_Seitentext_:

>>>>>

In München stehen die Menschen in Deutschland am längsten im Stau – einer Studie zufolge 65 Stunden im Jahr, trotz Corona. Langes Warten auch auf den Straßen von Berlin, Nürnberg und Hamburg.
Solche Probleme kennt Franziska Richter aus dem ARD-Studio Singapur nicht. Dort gibt es eines der angesehensten Verkehrssysteme der Welt. Preiswerte und qualitativ hochwertige Zug- und Busverbindungen, minimale Staus sowie weit verbreitete und subventionierte Taxifahrten machen das Fortbewegen im Stadtstaat sehr einfach.
Singapur: eines der angesehensten Verkehrssysteme der Welt
Zum hoch gelobten öffentlichen Verkehrskonzept gehören gut ausgebaute Straßen, 370 Buslinien, ein weit verzweigtes U-Bahn-Netz mit modernen fahrerlosen Zügen und sehr niedrige Fahrpreise: Der Höchstbetrag für eine Fahrt liegt bei 1,35 Euro.
Gleichzeitig macht Singapur das Autofahren unattraktiv, erhebt hohe Steuern auf Autos und eine Straßenmaut. Als erstes Land weltweit führte es 1975 ein "Road-Pricing-System" ein. Auf Autos herrschen Einfuhrzölle und extrem hohe Steuern. Ein neuer VW Golf kostet dort zum Beispiel rund 124.000 Euro (in Deutschland: ca. 50.000 Euro).
Anzahl zugelassener Autos sehr stark begrenzt
Und dann gibt es da auch noch das "COE-System" ("Certificate of Entitlement", übersetzt "Berechtigungszertifikat"): Die Ausgabe eines Nummernschildes für ein Auto setzt den Besitz eines sogenannten COE voraus. Vom Verkehrsministerium wird nur eine bestimmte Anzahl von COEs aufgelegt, die in einem öffentlichen Bieterverfahren erworben werden können. Zweimal im Monat findet eine öffentliche Auktion statt, bei der Interessenten für ein COE mitbieten können.

<<<<<

_Informationen_:
>>>>>

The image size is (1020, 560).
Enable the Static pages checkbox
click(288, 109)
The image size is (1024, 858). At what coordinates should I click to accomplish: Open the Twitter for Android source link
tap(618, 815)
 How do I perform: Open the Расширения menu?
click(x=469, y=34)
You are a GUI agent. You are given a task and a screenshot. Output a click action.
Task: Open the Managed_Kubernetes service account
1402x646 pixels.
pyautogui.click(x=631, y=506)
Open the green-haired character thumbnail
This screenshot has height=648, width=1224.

<<<<<

_Zu lösende Aufgabe_:
In welchem Jahr führte Singapur laut dem Seitentext als erstes Land weltweit ein Road-Pricing-System ein? Bitte stütze dich dabei nur auf den Seitentext.

_Lösung der Aufgabe_:
1975